死は回避できない。死は恐ろしい。しかし実は対処可能なのである。それはその性質を知り、そのもの作業を生の中に組み込むという作業を通してなのである。私たちが新車を手に入れた時のことを考えよう。ピカピカの内装、アクセルを踏むと滑り出すような感覚。しかし何年か乗っているうちに必ず車は古くなっていく。塗装が剥げてくる。ワイパーがおかしな音を立てるようになる。でも構わず、車検にも出さないで乗り続ける(アメリカでの話、ということにしよう。日本なら捕まってしまう。) やがてエンジンの掛りが悪くなり、フロンガスもぬけて冷房も効かなくなり、ある日吹きっさらしの街灯もないハイウェイの路上でエンストを起こす。ジャンプスタートをしてもエンジンはかからない。・・・そんな車の乗り方を私たちはするだろうか。おそらくしないだろう。しかし私たちは自分の体や心についてこのような「乗り方」をしている場合が多い。いつかは動かなくなる日を考えないようにしているのだ。しかしエンジンが最終的にかからなくなるにしても、何らかの備えはして置きたくはないだろうか?

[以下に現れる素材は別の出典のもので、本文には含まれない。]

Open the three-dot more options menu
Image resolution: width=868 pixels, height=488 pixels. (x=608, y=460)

ということでやはり最後に戻ってくるテーマ。それは「あきらめと感謝」である。私は死を受け入れることとは感謝だという考えに最近至った。死は、自分が土に帰ることを意味する。いつか私は自己愛をコントロールすることとは、自分をアリンコと見ることだと言ったが、それどころではない。ゴミ以下の粒子に分解して消えていくことである。ということは死を受け入れることは自分が無に帰ることを受け入れることだが、それに比べて私が持っている属性はすべてが神(私は因みに無神論者だが)からのgift ということになる。すると感謝すべきものは無限ということになる。

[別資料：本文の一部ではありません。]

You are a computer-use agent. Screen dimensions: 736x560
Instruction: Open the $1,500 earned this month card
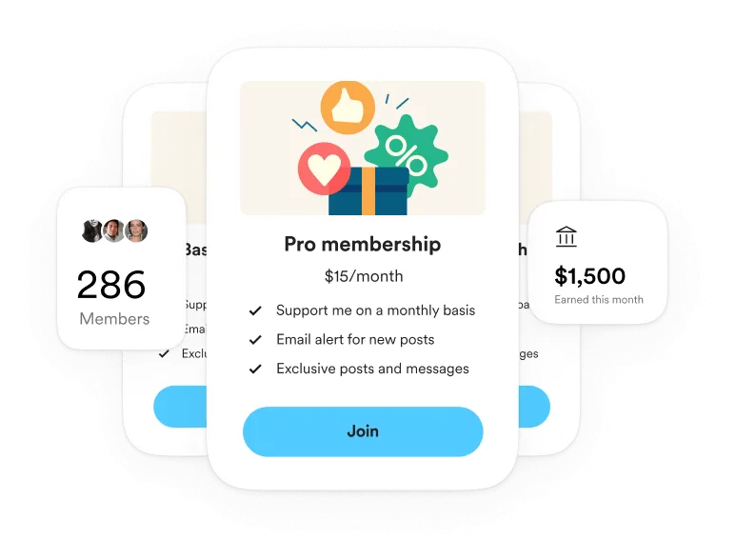click(x=598, y=263)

以前国際医療福祉大学に勤めていた時、勝俣暎史先生に「ありがとう療法」を教えていただいた。毎日感謝すべきものを考えるというのはいいトレーニングになったが、そこで驚いたのは、感謝するということはいかに大変なことか、ということだ。感謝すべきことが無限にあるということは、たちまちその意味を見失ってしまうということだ。